The agent can rewrite its own instructions — but only adopts a change it can measure. Given a base prompt and a handful of labelled examples, the optimizer proposes variants, scores each on the examples, and keeps a variant only if it strictly beats the base. Bounded, verified recursive self-improvement (DSPy / TextGrad / STOP-style) — no unmeasured change ever ships.

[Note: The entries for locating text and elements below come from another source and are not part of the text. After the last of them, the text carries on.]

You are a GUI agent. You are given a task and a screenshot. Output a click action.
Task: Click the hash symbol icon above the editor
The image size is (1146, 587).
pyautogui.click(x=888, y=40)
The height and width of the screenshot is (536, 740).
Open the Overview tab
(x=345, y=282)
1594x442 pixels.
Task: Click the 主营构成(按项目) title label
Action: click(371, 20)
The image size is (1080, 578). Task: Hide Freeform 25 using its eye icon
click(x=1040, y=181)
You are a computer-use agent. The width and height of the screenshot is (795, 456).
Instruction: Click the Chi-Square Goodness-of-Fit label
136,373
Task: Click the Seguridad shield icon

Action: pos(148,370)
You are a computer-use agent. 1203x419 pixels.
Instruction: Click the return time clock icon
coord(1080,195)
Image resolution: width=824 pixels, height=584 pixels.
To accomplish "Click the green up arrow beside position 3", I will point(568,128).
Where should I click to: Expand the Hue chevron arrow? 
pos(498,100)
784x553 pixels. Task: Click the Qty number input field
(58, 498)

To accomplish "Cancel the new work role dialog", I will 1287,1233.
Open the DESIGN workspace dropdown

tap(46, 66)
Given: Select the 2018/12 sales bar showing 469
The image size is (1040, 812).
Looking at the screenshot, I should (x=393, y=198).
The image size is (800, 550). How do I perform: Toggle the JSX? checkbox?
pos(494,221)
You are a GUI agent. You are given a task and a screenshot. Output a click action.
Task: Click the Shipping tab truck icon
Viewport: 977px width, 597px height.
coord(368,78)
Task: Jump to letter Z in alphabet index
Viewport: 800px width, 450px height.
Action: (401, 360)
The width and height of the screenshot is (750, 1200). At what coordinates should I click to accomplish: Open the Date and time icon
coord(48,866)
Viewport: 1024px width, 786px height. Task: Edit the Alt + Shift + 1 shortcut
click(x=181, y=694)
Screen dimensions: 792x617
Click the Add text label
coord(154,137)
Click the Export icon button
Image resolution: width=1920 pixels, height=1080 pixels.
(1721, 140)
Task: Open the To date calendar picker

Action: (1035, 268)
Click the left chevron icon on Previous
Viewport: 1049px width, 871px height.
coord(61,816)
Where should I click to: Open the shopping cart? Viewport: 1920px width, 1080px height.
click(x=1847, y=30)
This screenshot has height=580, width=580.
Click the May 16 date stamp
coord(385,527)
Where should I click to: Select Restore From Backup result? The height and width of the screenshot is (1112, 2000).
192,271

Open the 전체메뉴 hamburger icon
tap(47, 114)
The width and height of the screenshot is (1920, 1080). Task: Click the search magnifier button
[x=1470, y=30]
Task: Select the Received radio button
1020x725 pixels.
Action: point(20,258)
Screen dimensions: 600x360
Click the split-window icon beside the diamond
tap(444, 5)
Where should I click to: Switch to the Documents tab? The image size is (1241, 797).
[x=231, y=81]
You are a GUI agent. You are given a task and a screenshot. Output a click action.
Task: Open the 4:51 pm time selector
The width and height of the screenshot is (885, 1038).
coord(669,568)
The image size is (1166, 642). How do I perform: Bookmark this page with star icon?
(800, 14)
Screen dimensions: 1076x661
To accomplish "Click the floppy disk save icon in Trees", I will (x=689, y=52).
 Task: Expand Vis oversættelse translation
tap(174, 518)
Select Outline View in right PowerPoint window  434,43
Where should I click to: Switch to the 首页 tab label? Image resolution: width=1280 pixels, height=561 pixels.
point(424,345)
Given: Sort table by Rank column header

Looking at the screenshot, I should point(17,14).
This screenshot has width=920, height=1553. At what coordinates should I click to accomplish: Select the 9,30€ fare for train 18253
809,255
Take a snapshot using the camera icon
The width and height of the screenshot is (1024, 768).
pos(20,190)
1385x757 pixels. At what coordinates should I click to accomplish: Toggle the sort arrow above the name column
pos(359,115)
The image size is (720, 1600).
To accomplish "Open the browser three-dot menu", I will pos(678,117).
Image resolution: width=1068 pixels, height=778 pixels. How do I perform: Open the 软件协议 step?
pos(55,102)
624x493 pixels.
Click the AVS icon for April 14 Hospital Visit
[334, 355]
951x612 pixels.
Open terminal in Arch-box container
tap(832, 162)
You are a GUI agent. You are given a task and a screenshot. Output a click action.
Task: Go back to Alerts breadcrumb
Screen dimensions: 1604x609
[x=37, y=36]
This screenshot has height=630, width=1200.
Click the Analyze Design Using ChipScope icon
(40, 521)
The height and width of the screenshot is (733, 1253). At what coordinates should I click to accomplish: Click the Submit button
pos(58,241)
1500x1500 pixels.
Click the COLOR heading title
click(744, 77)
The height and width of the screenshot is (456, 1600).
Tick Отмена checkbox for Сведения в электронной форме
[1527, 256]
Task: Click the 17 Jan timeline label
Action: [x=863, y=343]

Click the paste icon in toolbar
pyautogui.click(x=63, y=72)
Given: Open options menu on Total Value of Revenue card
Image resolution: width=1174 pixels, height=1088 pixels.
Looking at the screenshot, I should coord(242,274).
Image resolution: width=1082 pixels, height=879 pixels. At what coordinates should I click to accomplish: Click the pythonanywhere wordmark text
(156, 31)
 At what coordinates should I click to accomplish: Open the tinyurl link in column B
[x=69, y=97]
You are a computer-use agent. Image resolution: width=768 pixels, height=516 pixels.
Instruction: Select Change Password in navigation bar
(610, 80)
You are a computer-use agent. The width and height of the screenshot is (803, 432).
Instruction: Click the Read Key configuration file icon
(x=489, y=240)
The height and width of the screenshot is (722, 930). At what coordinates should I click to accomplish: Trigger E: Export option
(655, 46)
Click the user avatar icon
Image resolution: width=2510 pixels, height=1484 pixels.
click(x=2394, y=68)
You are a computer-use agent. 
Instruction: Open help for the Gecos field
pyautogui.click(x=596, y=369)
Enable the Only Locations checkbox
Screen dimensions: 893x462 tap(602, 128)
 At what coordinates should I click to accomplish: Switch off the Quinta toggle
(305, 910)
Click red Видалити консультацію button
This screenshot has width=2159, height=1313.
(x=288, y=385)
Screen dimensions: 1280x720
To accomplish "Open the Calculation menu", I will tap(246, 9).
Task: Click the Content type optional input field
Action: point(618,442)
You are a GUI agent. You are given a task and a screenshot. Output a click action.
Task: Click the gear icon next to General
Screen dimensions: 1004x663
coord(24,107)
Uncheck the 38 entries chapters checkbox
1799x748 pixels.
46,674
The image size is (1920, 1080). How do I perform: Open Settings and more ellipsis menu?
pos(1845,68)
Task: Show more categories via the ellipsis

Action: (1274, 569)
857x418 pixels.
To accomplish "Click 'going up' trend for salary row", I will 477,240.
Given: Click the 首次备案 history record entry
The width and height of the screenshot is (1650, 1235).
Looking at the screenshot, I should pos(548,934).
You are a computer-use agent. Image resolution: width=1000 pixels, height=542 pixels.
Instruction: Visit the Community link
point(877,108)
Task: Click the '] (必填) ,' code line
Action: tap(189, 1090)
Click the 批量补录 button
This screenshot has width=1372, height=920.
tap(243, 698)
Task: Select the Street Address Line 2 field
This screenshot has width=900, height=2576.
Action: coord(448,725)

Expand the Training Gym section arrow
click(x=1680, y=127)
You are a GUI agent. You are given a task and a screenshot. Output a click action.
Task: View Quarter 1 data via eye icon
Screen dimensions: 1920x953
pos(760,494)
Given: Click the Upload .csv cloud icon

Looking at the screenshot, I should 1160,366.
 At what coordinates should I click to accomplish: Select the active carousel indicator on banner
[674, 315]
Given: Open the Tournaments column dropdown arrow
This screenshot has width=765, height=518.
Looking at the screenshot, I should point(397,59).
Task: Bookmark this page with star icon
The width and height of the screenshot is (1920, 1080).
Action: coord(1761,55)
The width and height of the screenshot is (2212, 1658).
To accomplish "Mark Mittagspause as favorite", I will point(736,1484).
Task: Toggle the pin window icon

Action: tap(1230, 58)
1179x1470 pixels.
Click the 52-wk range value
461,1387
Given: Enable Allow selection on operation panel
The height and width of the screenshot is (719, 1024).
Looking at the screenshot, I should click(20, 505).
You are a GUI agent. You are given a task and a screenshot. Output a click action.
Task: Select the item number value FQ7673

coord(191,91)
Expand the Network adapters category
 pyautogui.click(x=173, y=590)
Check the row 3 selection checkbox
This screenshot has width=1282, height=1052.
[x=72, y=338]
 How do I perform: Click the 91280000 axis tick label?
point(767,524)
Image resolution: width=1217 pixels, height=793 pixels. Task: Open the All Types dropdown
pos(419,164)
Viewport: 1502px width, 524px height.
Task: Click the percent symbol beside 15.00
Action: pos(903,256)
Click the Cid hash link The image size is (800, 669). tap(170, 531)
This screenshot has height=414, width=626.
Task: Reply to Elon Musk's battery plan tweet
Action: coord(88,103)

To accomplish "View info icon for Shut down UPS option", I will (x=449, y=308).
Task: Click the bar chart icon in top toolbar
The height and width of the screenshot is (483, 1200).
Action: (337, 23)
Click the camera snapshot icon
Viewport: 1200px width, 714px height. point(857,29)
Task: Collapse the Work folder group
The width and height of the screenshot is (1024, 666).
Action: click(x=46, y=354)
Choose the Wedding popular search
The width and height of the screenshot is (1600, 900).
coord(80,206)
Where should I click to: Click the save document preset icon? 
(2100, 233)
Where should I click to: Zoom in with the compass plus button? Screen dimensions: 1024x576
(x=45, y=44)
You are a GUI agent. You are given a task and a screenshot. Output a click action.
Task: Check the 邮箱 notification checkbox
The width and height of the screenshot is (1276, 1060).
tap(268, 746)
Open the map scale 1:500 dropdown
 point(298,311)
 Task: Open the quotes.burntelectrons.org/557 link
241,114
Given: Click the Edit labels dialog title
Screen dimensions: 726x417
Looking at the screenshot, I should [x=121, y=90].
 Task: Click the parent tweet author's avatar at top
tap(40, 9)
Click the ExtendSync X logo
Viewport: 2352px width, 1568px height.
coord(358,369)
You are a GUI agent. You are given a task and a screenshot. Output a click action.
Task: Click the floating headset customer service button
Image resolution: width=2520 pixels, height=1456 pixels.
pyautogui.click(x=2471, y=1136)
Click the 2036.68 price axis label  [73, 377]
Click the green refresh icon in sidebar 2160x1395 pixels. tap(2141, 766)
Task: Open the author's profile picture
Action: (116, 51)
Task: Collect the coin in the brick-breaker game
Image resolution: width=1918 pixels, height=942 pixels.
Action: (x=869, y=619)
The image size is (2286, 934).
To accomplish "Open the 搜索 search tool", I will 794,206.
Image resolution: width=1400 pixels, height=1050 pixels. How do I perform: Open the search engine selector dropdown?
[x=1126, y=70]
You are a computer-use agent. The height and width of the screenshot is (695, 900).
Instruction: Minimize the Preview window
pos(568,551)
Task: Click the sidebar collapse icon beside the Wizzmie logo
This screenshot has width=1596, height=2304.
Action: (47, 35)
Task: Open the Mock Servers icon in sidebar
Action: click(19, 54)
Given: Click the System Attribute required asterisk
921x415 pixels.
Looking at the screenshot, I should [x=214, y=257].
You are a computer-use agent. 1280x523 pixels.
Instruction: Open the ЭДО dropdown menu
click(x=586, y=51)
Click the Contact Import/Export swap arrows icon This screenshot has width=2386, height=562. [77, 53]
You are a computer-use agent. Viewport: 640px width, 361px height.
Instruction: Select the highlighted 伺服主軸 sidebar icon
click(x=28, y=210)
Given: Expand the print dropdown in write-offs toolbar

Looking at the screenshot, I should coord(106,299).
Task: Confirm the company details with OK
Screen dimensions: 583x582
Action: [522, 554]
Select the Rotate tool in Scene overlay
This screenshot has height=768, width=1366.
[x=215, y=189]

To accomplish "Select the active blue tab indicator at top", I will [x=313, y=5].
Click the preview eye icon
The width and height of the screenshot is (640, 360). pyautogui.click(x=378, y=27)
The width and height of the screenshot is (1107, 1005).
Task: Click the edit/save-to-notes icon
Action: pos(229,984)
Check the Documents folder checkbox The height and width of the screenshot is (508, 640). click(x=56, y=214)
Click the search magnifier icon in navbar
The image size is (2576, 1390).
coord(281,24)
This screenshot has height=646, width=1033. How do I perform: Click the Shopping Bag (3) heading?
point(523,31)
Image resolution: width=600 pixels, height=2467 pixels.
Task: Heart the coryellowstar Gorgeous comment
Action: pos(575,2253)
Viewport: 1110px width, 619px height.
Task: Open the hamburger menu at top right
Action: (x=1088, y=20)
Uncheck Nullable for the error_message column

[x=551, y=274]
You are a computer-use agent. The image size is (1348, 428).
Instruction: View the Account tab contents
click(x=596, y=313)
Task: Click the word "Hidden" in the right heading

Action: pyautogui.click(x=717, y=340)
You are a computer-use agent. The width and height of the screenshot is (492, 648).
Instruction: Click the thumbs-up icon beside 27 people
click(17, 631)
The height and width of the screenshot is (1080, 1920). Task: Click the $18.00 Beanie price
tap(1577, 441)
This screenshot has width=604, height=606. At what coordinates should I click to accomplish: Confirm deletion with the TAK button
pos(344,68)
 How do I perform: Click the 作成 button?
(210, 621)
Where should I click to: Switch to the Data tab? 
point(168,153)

base prompt ──▶ propose variants ──▶ score each on examples ──▶ keep the best (only if it beats base)
                (TemplateProposer /    (SubstringScorer /
                 LLMPromptProposer)      ExactMatchScorer)

CLI

echo '[{"input": "2 + 2", "expected": "4"}, {"input": "3 + 5", "expected": "8"}]' > ex.json
riptide improve "Answer the arithmetic question." --examples ex.json --candidates 4 --out best.txt
#  base score: 0.50
#  best score: 1.00 (improved)
#  wrote improved prompt to best.txt
#
#  BEST PROMPT
#  Answer the arithmetic question.
#
#  Think step by step before giving the final answer.

In code

from riptide_watergraph.service import improve_prompt
from riptide_watergraph.optimize import Example

result = improve_prompt(
    "Answer the question.",
    [Example(input="capital of France?", expected="Paris")],
    candidates=4,
)
print(result.base_score, "->", result.best_score, "improved" if result.improved else "kept base")
print(result.best_prompt)

Or drive the primitive directly with your own runner/proposer/scorer:

from riptide_watergraph.optimize import optimize_prompt, TemplateProposer, SubstringScorer

result = optimize_prompt(
    base_prompt, examples,
    runner=lambda prompt, inp: my_model(prompt, inp),  # how a prompt is executed on an input
    proposer=TemplateProposer(), scorer=SubstringScorer(), candidates=5,
)

The seam (swappable)

Interface Default Purpose
Proposer TemplateProposer (offline) / LLMPromptProposer propose rewrites of a prompt
Scorer SubstringScorer / ExactMatchScorer measure a prediction vs the expected answer
optimize_prompt(...) base vs candidates → adopt only a strictly-better variant

OptimizationResult reports base_score, best_score, the improved flag, and every candidate's score — so the gain (or lack of one) is always auditable. Offline, the deterministic TemplateProposer + SubstringScorer make the whole loop run without a key.

Roadmap context

Track 4 of the AGI-direction roadmap (after SkillForge, cognitive memory, and deliberate reasoning). The same Scorer/eval seam feeds what's next: optimizing role prompts and the composer policy against the eval suite, and an autonomy loop with a self-generated curriculum.